• _Record set_
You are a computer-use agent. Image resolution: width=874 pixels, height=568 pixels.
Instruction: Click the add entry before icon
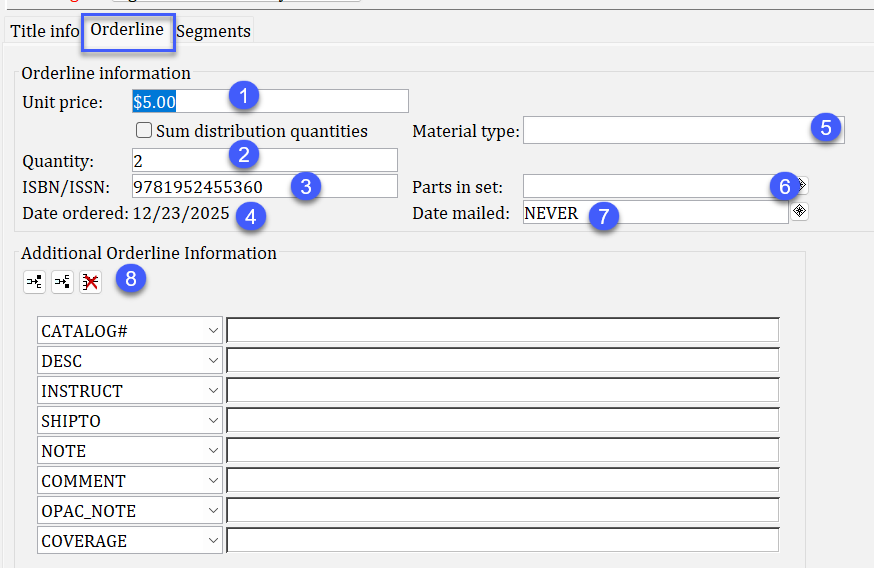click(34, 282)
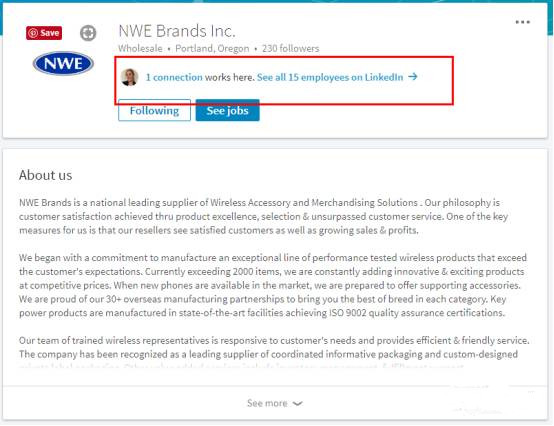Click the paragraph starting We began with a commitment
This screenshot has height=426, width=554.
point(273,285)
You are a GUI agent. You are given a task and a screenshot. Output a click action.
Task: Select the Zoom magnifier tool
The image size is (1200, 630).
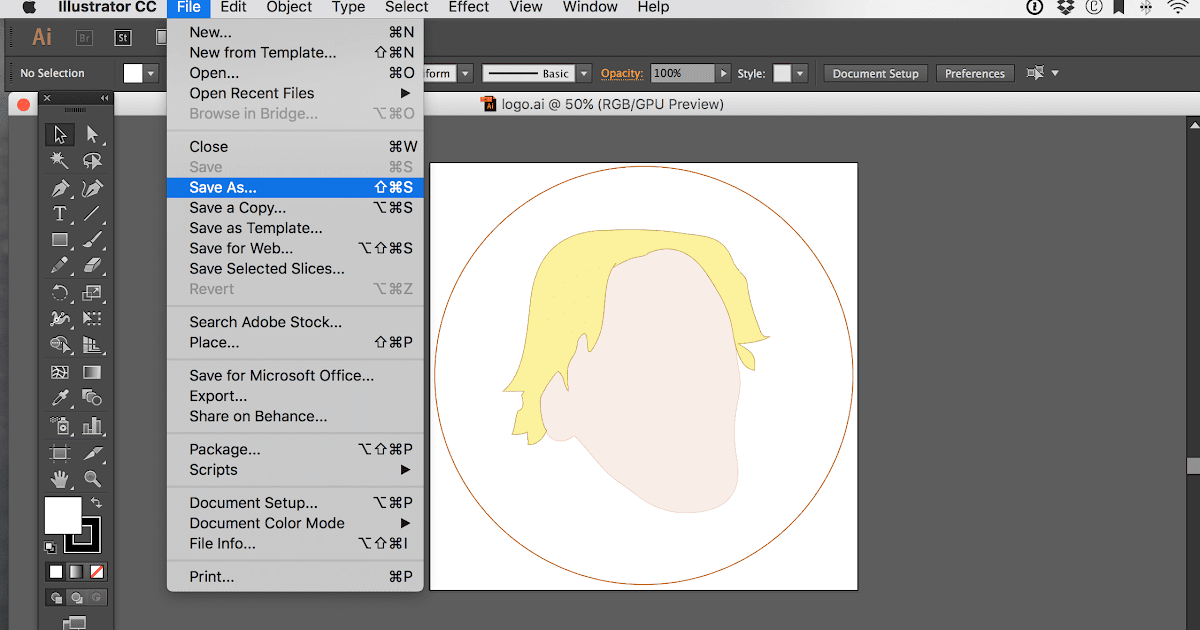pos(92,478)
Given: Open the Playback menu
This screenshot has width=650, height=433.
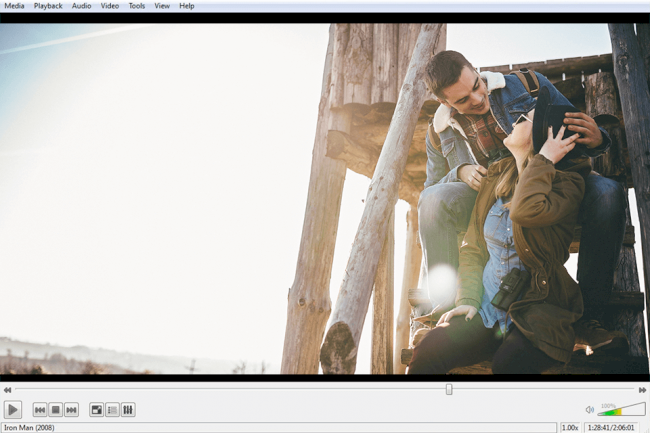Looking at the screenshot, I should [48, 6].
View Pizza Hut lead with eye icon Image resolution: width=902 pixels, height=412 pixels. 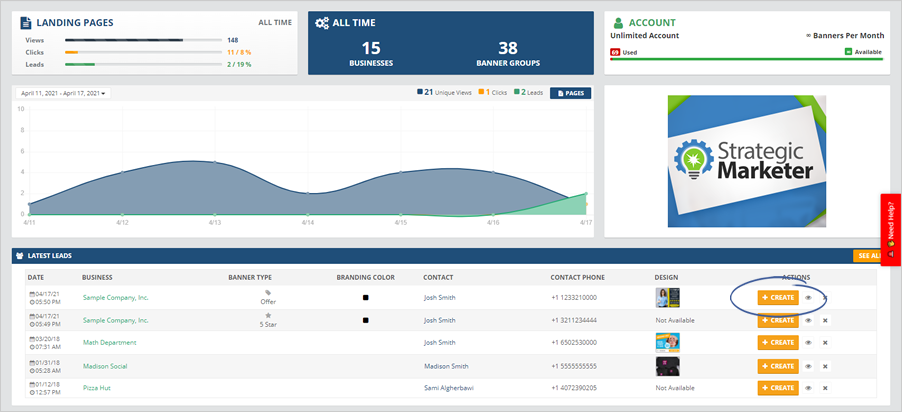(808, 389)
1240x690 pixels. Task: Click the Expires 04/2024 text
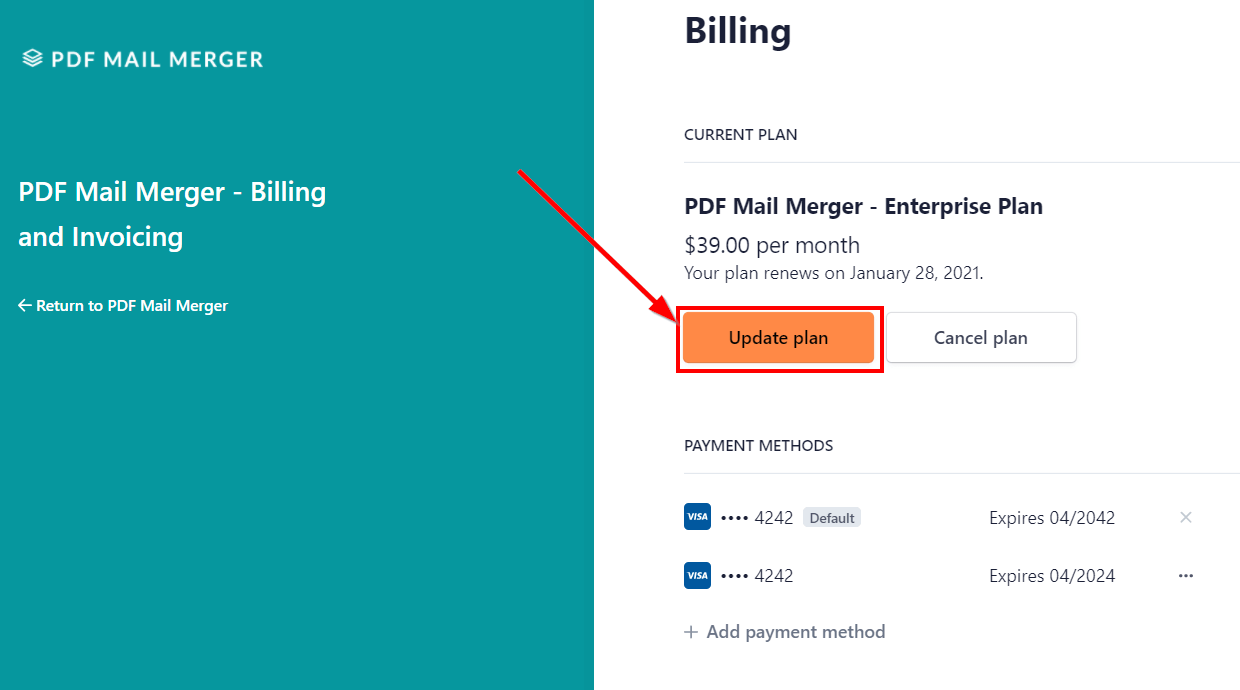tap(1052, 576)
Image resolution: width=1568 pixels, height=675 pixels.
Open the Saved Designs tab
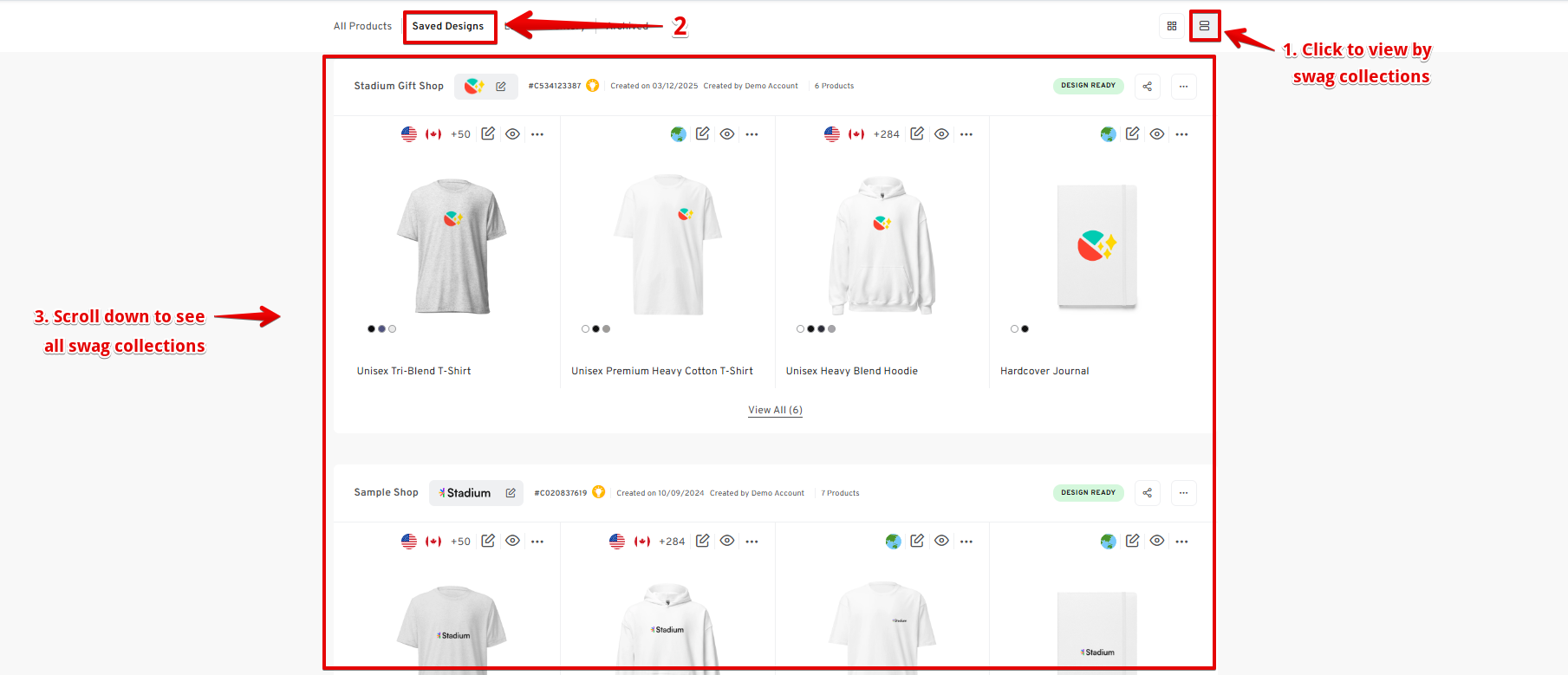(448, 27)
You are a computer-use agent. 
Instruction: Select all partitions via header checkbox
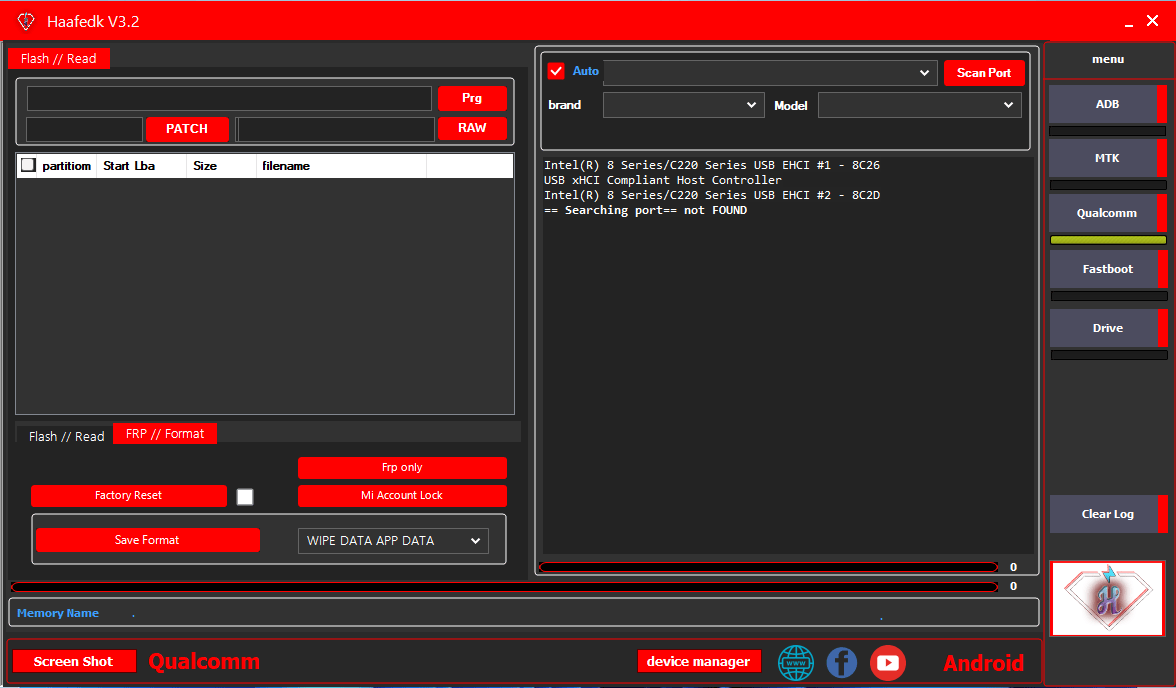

• _Work request_
Copy out every line in the records where the word "agent" is found.

• _Answer section_
You are a computer-use agent. Image resolution: width=874 pixels, height=568 pixels.
You are a GUI agent. You are given a task and a screenshot. Output a click action.
You are a computer-use agent. 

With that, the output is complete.